____ Material provided

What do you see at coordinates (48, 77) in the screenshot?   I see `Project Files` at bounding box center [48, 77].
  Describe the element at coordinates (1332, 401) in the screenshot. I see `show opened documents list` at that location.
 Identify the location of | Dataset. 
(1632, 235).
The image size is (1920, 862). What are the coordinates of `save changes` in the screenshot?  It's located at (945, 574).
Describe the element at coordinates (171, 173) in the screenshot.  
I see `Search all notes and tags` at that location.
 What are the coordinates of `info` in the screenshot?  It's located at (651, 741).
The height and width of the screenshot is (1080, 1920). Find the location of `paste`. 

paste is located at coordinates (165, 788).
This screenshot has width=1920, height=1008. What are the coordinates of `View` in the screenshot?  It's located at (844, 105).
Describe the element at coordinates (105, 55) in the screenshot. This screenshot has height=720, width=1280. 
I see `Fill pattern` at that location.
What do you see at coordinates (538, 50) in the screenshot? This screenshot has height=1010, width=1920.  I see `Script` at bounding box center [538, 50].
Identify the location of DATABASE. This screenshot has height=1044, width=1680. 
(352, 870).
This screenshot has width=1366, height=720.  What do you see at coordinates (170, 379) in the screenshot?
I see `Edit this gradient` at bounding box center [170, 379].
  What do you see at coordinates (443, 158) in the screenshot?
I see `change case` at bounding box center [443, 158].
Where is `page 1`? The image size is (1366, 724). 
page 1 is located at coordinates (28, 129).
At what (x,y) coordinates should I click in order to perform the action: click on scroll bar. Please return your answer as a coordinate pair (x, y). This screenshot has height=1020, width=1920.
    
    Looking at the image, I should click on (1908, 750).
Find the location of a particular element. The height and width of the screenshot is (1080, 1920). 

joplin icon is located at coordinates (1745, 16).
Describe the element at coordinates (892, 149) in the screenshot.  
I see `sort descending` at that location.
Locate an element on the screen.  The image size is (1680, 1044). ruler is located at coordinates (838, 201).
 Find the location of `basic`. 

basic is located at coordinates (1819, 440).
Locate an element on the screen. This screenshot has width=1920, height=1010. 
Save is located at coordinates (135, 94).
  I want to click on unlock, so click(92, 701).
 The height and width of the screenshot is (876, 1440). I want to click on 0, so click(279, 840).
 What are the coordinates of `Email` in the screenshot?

________

Reproduce the listing above with every "Identify" switched to "Determine", keeping all else unchanged.

— The answer —
What do you see at coordinates (48, 77) in the screenshot?   I see `Project Files` at bounding box center [48, 77].
  Describe the element at coordinates (1332, 401) in the screenshot. I see `show opened documents list` at that location.
 Determine the location of | Dataset. 
(1632, 235).
The image size is (1920, 862). What are the coordinates of `save changes` in the screenshot?  It's located at (945, 574).
Describe the element at coordinates (171, 173) in the screenshot.  
I see `Search all notes and tags` at that location.
 What are the coordinates of `info` in the screenshot?  It's located at (651, 741).
The height and width of the screenshot is (1080, 1920). Find the location of `paste`. 

paste is located at coordinates (165, 788).
This screenshot has width=1920, height=1008. What are the coordinates of `View` in the screenshot?  It's located at (844, 105).
Describe the element at coordinates (105, 55) in the screenshot. This screenshot has height=720, width=1280. 
I see `Fill pattern` at that location.
What do you see at coordinates (538, 50) in the screenshot? This screenshot has height=1010, width=1920.  I see `Script` at bounding box center [538, 50].
Determine the location of DATABASE. This screenshot has height=1044, width=1680. 
(352, 870).
This screenshot has width=1366, height=720.  What do you see at coordinates (170, 379) in the screenshot?
I see `Edit this gradient` at bounding box center [170, 379].
  What do you see at coordinates (443, 158) in the screenshot?
I see `change case` at bounding box center [443, 158].
Where is `page 1`? The image size is (1366, 724). 
page 1 is located at coordinates (28, 129).
At what (x,y) coordinates should I click in order to perform the action: click on scroll bar. Please return your answer as a coordinate pair (x, y). This screenshot has height=1020, width=1920.
    
    Looking at the image, I should click on (1908, 750).
Find the location of a particular element. The height and width of the screenshot is (1080, 1920). 

joplin icon is located at coordinates (1745, 16).
Describe the element at coordinates (892, 149) in the screenshot.  
I see `sort descending` at that location.
Locate an element on the screen.  The image size is (1680, 1044). ruler is located at coordinates (838, 201).
 Find the location of `basic`. 

basic is located at coordinates (1819, 440).
Locate an element on the screen. This screenshot has width=1920, height=1010. 
Save is located at coordinates (135, 94).
  I want to click on unlock, so click(92, 701).
 The height and width of the screenshot is (876, 1440). I want to click on 0, so click(279, 840).
 What are the coordinates of `Email` in the screenshot?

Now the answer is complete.